### Passage shown ###
Professional C__ - Marc Gregoire [91]
void Spreadsheet::copyFrom(const Spreadsheet& src)
{
mWidth = src.mWidth;
mHeight = src.mHeight;
mCells = new SpreadsheetCell* [mWidth];
for (int i = 0; i < mWidth; i++) {
mCells[i] = new SpreadsheetCell[mHeight];
}
for (int i = 0; i < mWidth; i++) {
for (int j = 0; j < mHeight; j++) {
mCells[i][j] = src.mCells[i][j];
}
}
}
Spreadsheet::Spreadsheet(const Spreadsheet& src)
{
copyFrom(src);
}
Spreadsheet& Spreadsheet::operator=(const Spreadsheet& rhs)
{
// Check for self-assignment.
if (this == &rhs) {
return *this;
}
// Free the old memory.
for (int i = 0; i < mWidth; i++) {
delete [] mCells[i];
}
delete [] mCells;
mCells = nullptr;
// Copy the new memory.
copyFrom(rhs);
return *this;
}
Code snippet from Spreadsheet\Spreadsheet.cpp
Disallowing Assignment and Pass-By-Value
Sometimes when you dynamically allocate memory in your class, it’s easiest just to prevent anyone from copying or assigning to your objects. You can do this by marking your operator= and copy constructor private. That way, if anyone tries to pass the object by value, return it from a function or method, or assign to it, the compiler will complain. Here is a Spreadsheet class definition that prevents assignment and pass-by-value:
class Spreadsheet
{
// Code omitted for brevity
private:
Spreadsheet(const Spreadsheet& src);
Spreadsheet& operator=(const Spreadsheet& rhs);
};
Code snippet from SpreadsheetNoCopyAssign\Spreadsheet.h
You don’t need to provide implementations for private copy constructors and assignment operators. The linker will never look for them because the compiler won’t allow code to call them. When you write code to copy or assign to a Spreadsheet object, the compiler will complain with a message like:
'=' : cannot access private member declared in class 'Spreadsheet'.
### Raw data ###
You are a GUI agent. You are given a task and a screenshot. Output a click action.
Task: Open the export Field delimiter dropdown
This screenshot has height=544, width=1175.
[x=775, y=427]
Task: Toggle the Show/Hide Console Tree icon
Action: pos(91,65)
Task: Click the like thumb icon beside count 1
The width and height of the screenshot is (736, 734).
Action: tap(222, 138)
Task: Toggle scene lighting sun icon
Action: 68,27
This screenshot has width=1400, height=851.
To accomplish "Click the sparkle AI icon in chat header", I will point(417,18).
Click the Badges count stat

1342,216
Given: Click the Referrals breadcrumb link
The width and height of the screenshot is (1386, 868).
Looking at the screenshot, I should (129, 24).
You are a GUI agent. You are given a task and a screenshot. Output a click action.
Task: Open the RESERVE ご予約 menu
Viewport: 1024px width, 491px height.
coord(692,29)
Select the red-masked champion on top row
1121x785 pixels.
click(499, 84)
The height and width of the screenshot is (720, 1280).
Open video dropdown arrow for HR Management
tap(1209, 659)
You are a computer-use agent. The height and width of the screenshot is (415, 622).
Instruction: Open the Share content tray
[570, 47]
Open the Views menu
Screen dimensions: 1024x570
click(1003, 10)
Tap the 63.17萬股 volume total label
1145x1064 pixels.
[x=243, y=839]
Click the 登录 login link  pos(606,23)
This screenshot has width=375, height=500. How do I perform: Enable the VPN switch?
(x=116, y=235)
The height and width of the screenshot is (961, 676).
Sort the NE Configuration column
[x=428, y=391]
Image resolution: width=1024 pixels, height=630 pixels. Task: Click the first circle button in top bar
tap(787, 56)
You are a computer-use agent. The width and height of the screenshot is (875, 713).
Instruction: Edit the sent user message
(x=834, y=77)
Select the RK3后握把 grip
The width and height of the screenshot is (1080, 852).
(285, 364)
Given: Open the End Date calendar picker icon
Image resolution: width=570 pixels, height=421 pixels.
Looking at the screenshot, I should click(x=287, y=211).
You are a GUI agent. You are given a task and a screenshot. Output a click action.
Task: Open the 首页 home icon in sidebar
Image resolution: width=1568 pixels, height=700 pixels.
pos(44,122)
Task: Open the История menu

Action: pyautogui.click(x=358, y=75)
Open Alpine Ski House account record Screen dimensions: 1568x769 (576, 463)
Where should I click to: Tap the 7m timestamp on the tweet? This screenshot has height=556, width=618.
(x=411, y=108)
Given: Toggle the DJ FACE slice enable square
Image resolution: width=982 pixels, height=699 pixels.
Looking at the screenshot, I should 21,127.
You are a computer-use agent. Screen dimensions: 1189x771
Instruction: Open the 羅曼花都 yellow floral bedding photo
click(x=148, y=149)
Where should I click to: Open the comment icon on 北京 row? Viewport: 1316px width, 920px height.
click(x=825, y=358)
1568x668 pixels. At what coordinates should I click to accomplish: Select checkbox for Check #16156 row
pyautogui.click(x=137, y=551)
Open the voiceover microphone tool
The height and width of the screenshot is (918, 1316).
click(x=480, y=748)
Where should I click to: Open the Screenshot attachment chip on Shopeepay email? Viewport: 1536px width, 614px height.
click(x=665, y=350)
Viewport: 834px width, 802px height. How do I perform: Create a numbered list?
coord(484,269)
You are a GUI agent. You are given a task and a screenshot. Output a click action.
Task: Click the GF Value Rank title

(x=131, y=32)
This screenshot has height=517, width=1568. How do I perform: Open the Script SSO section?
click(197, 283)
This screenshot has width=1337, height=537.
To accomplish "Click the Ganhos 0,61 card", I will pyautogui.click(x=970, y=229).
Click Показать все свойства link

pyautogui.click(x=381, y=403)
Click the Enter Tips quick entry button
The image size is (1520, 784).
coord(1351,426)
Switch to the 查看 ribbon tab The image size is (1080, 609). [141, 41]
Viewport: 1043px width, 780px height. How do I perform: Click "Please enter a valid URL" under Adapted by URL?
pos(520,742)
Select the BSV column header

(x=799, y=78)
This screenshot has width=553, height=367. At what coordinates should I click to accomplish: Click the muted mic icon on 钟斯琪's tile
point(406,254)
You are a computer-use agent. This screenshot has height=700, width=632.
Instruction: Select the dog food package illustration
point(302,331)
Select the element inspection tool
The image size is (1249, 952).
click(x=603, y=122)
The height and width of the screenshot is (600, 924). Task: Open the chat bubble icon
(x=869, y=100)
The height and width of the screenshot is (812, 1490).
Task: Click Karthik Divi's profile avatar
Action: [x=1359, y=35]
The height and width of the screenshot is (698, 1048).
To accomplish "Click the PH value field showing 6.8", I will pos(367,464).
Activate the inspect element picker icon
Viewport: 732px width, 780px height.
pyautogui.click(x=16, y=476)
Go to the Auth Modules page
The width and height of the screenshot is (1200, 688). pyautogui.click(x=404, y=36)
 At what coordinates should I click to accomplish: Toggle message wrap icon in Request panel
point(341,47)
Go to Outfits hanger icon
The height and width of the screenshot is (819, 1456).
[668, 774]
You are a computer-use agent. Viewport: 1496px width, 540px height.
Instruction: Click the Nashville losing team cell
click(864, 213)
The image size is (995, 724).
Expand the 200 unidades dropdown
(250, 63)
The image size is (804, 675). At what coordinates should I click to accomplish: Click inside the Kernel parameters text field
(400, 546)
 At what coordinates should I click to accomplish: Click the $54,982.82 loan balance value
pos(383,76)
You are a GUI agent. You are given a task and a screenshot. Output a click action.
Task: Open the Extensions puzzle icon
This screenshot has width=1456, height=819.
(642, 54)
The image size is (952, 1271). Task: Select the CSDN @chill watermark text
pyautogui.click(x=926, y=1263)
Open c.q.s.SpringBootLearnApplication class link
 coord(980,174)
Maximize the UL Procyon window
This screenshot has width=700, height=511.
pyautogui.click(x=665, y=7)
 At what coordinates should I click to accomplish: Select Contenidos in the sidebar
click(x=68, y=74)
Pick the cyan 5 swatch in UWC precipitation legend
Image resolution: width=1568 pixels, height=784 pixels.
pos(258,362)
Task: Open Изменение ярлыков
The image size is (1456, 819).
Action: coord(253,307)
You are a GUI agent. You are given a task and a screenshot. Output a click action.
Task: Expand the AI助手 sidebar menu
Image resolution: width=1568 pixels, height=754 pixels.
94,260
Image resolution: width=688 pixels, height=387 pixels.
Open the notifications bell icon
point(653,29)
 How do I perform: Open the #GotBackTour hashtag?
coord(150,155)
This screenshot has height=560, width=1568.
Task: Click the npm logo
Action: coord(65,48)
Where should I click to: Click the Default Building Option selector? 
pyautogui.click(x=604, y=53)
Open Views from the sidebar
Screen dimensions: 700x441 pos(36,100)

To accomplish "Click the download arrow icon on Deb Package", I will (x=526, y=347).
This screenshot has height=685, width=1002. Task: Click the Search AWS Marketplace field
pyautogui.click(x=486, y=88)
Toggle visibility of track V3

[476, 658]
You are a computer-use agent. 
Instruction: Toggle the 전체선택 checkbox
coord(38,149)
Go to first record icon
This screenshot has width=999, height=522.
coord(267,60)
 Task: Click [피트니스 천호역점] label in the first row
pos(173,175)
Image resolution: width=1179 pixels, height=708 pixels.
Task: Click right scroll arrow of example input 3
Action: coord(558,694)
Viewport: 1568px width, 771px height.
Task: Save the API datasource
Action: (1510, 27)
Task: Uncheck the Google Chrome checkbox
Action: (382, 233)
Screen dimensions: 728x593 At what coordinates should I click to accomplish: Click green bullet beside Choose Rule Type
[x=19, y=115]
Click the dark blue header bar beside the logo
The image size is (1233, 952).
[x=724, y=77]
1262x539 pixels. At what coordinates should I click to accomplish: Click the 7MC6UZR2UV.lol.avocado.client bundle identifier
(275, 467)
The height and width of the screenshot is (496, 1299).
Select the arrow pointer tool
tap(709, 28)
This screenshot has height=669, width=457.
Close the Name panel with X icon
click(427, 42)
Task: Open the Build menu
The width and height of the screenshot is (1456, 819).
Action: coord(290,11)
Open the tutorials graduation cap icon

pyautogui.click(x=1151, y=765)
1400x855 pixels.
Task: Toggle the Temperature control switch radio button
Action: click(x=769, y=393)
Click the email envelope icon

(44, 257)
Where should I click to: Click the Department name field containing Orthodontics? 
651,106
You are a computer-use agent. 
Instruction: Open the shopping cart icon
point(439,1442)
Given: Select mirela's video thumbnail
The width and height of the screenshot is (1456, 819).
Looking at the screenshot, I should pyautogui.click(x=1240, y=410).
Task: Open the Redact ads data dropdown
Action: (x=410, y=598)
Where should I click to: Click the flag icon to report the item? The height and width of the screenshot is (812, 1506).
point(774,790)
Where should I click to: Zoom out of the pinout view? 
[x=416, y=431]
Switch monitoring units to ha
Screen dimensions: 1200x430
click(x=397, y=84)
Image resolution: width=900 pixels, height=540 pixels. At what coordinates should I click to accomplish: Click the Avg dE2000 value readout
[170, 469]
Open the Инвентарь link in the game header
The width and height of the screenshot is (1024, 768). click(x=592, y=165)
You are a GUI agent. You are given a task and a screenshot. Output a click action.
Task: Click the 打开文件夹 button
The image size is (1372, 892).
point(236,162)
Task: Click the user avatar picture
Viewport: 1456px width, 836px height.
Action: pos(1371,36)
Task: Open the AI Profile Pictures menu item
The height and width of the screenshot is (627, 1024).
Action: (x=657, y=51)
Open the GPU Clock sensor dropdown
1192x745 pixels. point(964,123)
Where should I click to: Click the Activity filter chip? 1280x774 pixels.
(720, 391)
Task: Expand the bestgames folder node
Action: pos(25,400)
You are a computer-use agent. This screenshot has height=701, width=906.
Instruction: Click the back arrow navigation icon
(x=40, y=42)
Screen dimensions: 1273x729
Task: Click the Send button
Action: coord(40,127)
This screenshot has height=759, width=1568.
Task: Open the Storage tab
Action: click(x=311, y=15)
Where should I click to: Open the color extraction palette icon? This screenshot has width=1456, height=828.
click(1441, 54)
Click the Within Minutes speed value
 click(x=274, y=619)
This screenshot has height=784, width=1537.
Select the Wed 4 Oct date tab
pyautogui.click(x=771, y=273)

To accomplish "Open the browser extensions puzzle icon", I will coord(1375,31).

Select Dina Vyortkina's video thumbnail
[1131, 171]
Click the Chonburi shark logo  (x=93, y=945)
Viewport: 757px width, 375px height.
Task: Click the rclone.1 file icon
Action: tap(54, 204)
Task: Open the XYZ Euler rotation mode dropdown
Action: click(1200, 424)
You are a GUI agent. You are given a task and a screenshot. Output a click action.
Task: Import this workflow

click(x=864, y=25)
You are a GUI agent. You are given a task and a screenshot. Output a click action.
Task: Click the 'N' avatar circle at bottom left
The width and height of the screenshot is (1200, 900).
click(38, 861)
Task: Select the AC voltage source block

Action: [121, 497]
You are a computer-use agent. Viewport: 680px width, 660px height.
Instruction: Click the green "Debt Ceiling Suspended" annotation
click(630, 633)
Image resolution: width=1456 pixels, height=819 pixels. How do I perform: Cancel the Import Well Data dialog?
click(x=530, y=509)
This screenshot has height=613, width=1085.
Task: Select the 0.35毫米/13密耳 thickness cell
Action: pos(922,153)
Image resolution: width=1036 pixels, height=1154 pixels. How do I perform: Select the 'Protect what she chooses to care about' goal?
###
- **Challenges**:
1. Extract the stretch of the Spreadsheet passage from "if (this == &rhs)" through "the new memory.", keeping every word unchanged.
2. In the Spreadsheet passage, what two members are marked private to stop copying and assignment of objects?
Answer from the Spreadsheet passage alone.

- **Answers provided**:
1.
if (this == &rhs) {
return *this;
}
// Free the old memory.
for (int i = 0; i < mWidth; i++) {
delete [] mCells[i];
}
delete [] mCells;
mCells = nullptr;
// Copy the new memory.

2. The operator= and the copy constructor.